OpenClaw Architecture - Part 3: Memory and State Ownership
Why “memory” isn’t learning… and why it’s really just state + rehydration
This is Part 3 of a multi-part OpenClaw architecture series by Vinoth Govindarajan. I’ll publish the canonical, series-linked version on The Agent Stack shortly. If you want the full index + future parts, subscribe there.
Two days later, your agent schedules a meeting exactly when you told it your kid’s school pickup time was.
The failure mode isn’t “it forgot the capital of France.”
It’s: it acknowledged a durable constraint, and then acted like it never happened.
Not because the model is dumb.
Because nothing durable got written, and the rehydration path had nothing to load.
Thesis: Agent “memory” isn’t model learning. It’s state ownership + rehydration. The interesting work is deciding what survives, where it lives, who’s allowed to write it, and how it gets injected back into the hot path without blowing up latency, cost, or safety.
My take: “Memory” isn’t a feature. It’s a contract: state must have an owner, a durable home, and a rehydration path.
1) Sessions vs memory: two different stores
You need two stores because they optimize for different things:
Session = the working set for this conversation (hot path).
Memory = durable state that survives across sessions (cold path that gets rehydrated selectively).
If you don’t separate them, you end up treating “whatever is still in the transcript” as “truth.” That’s how you get drift.
Inside Out as a mental model (with one important caveat)
Pixar’s Inside Out gets one architecture point exactly right: memory has two lifespans.
Working memory is what’s “in mind” right now (what the movie calls Headquarters).
Long‑term memory is what survives when the working set can’t hold everything (the shelves in Long Term).
That maps cleanly to agents:
Session = Headquarters (hot, messy, constantly changing).
Memory = Long Term (durable state you can rehydrate later).
But the most useful lesson from the science angle is the caveat: recall is not a perfect replay.

__Data excerpt__:
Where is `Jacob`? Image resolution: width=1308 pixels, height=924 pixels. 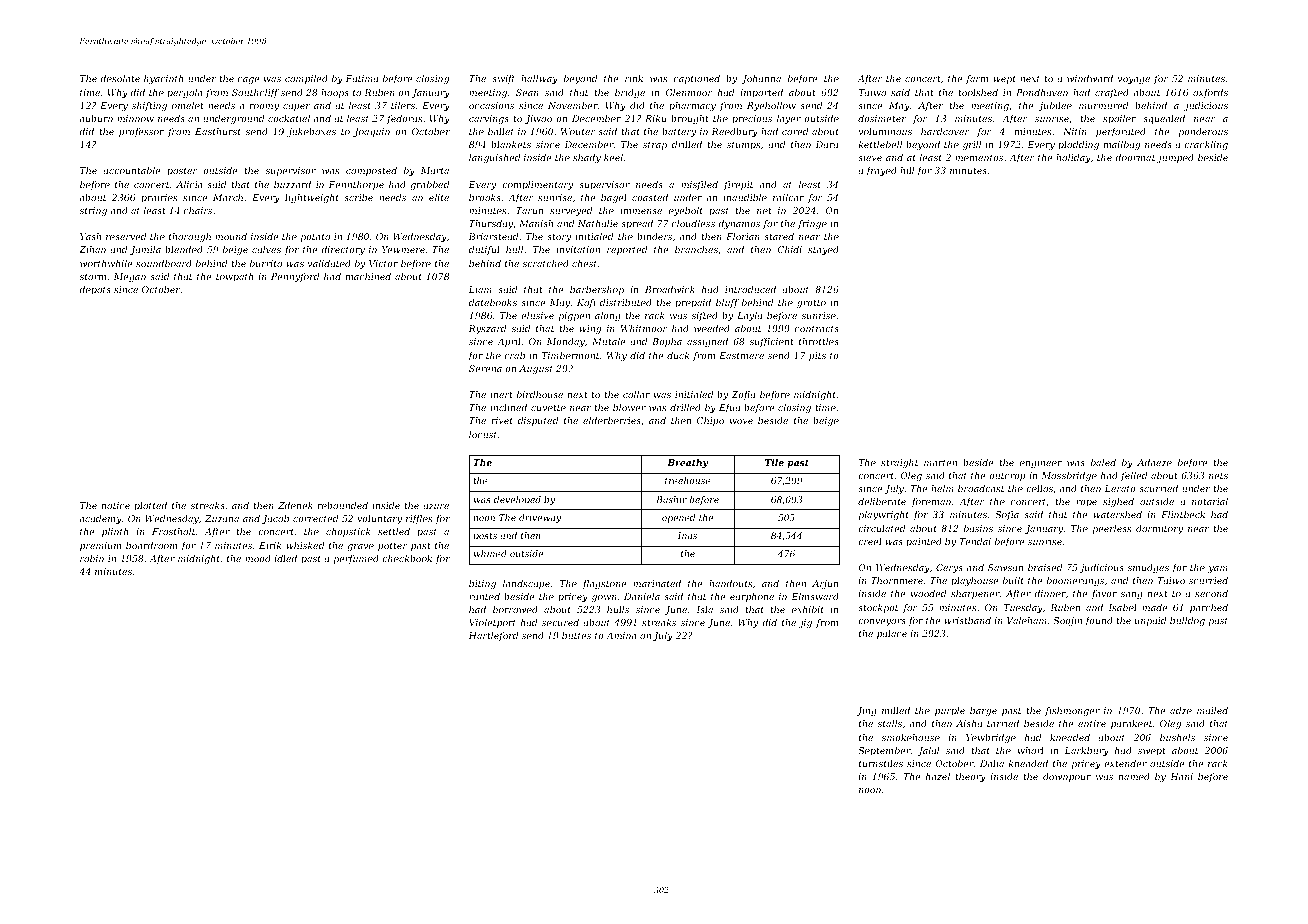
Jacob is located at coordinates (275, 519).
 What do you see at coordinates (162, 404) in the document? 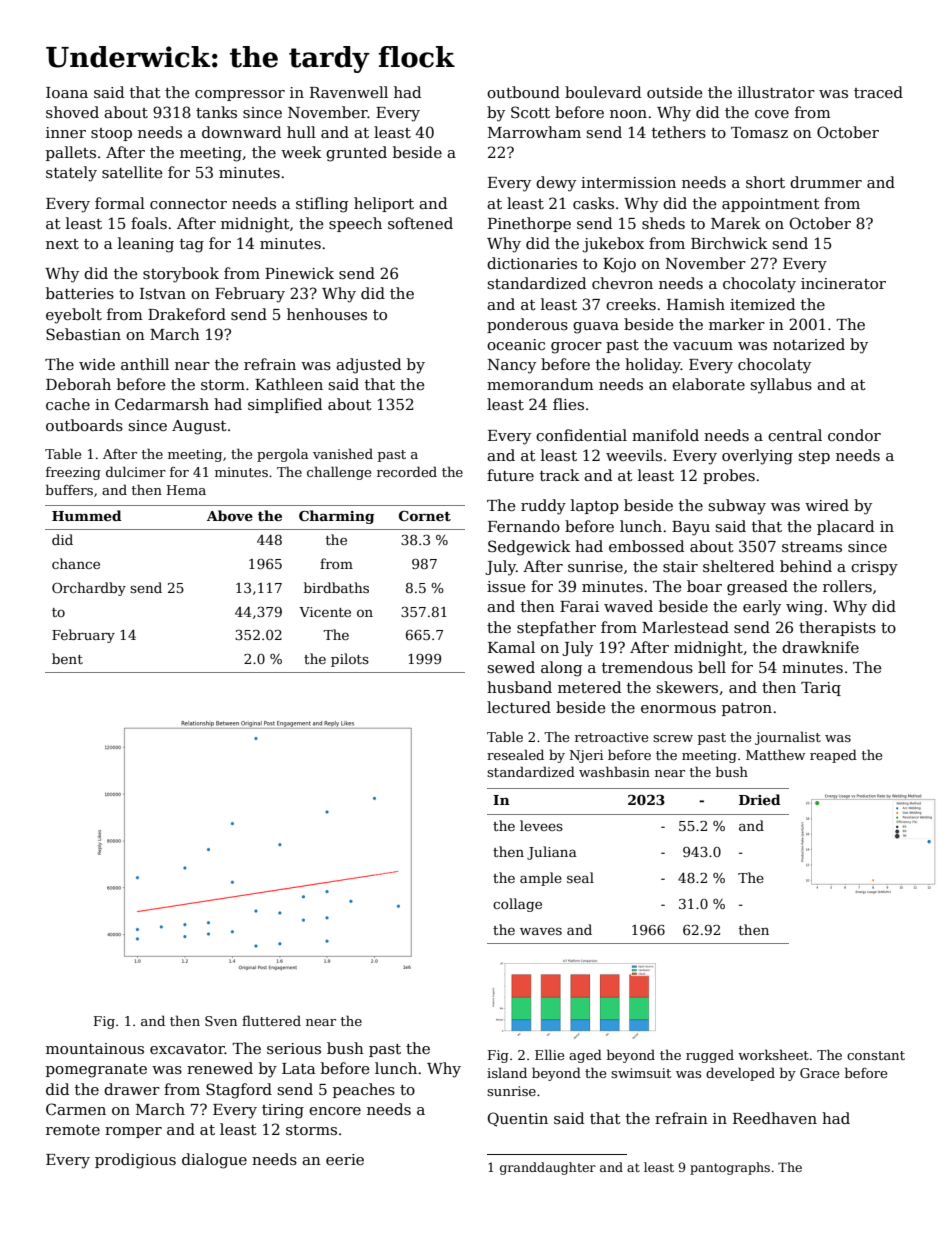
I see `Cedarmarsh` at bounding box center [162, 404].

__Written request__: Using the article on OpenClaw memory and state, explain in one to three sentences why it says an agent needs separate session and memory stores.

__The output__: The two stores optimize for different things. The session is the hot working set for the current conversation, and memory is durable state that survives across sessions and is rehydrated selectively. Without that separation, whatever is still in the transcript gets treated as truth, which leads to drift.